— Work to complete —
Could you filter the records below down to the lines that include the word "Select"?

— Source material —
^^^^^^^^
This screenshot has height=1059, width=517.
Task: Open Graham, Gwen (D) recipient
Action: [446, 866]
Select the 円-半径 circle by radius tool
^^^^^^^^
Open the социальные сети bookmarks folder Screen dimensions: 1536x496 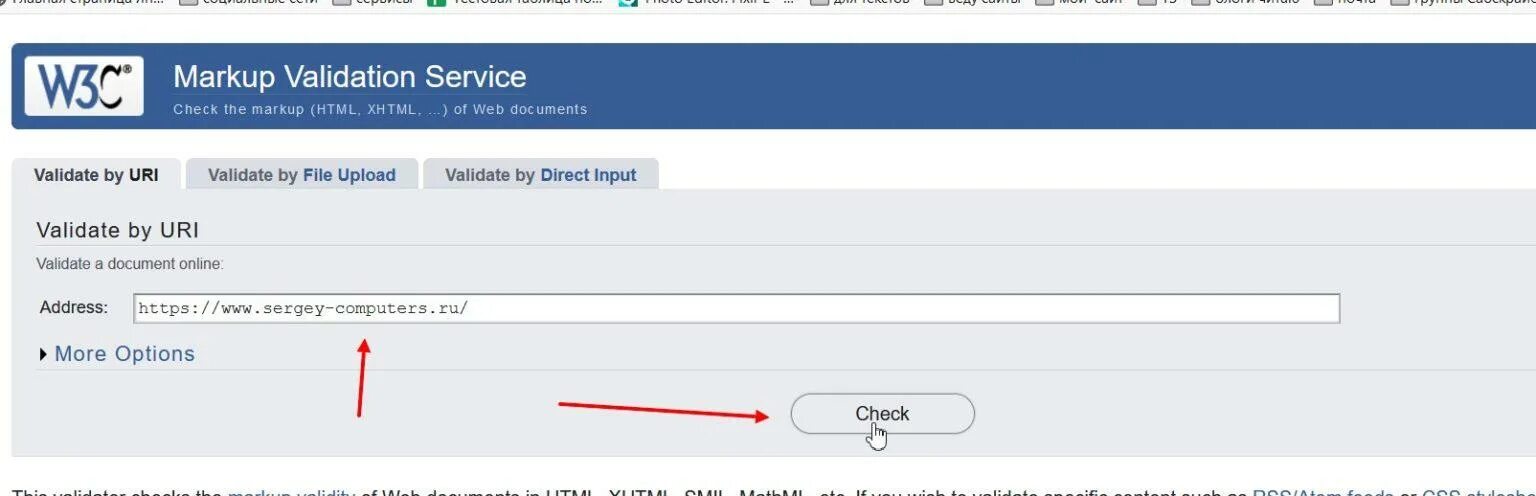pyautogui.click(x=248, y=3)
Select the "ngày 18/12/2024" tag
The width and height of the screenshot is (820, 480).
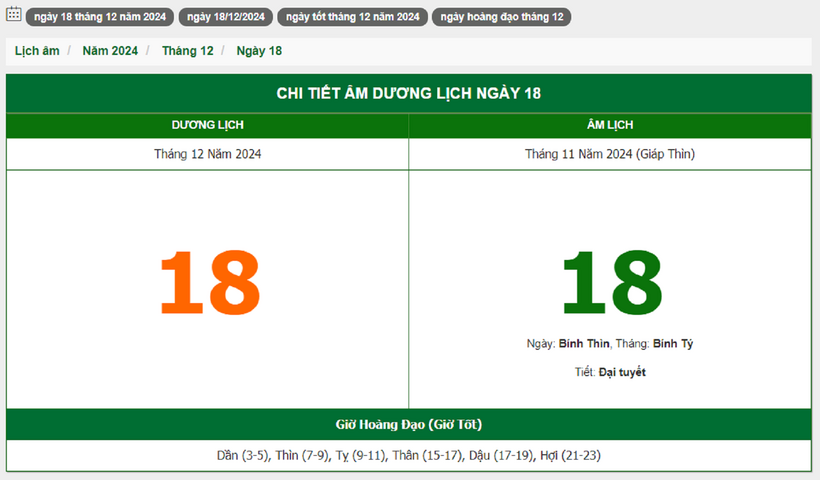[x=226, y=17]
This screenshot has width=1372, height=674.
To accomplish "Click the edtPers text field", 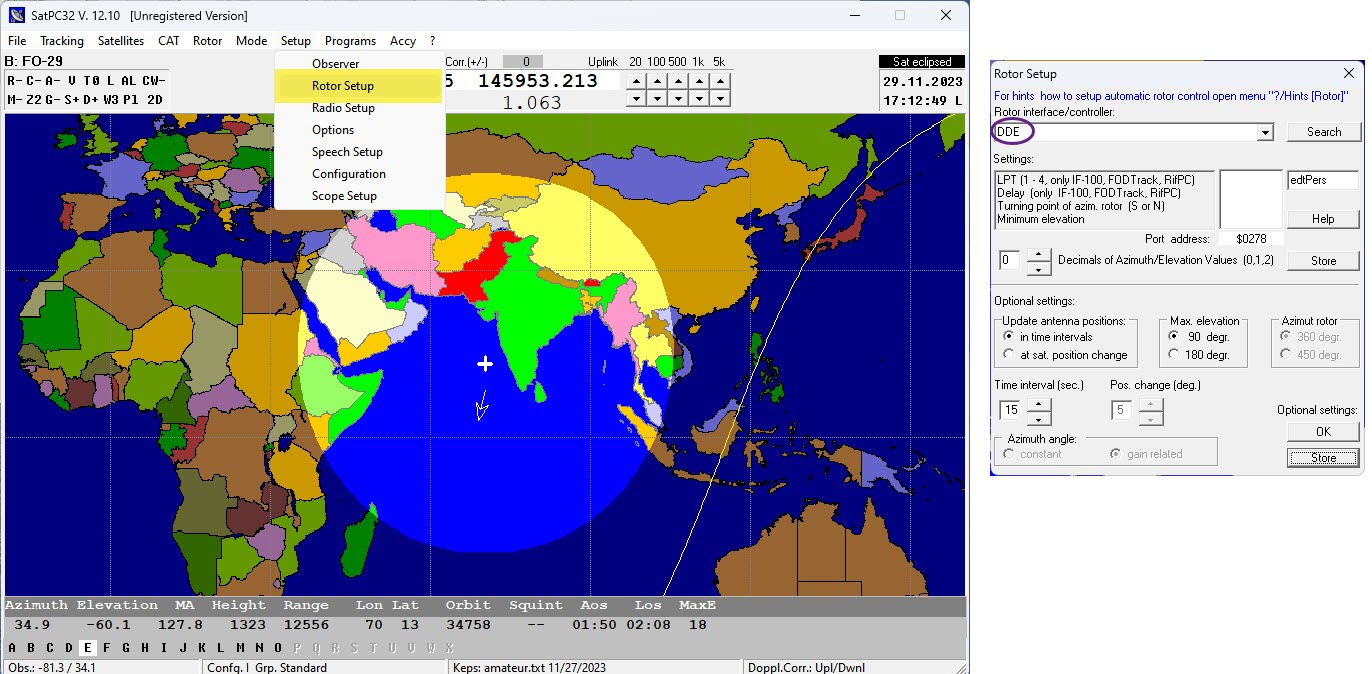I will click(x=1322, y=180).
^^^^^^^^
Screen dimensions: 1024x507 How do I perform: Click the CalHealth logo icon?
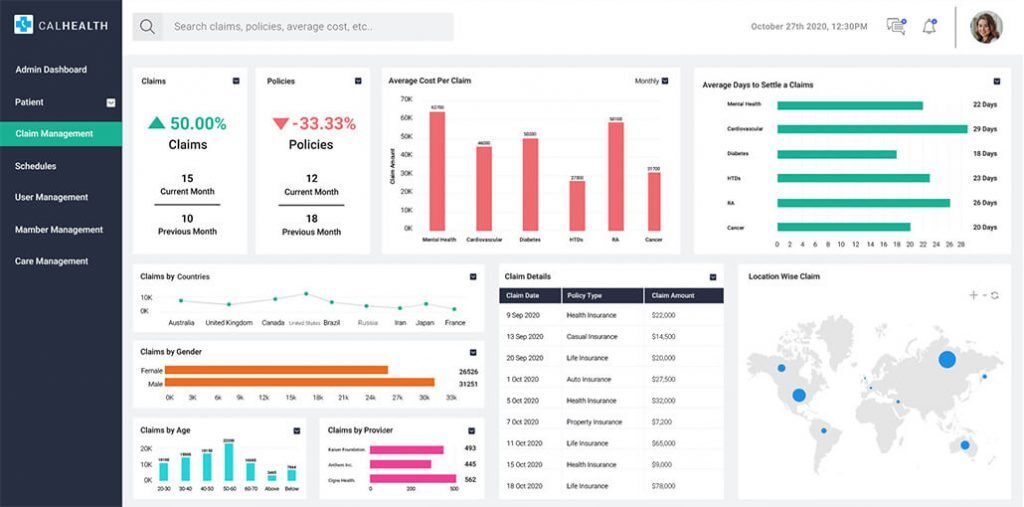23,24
^^^^^^^^
— Output for this exercise —
Select the 円-半径 circle by radius tool
Select the "ngày 18/12/2024" tag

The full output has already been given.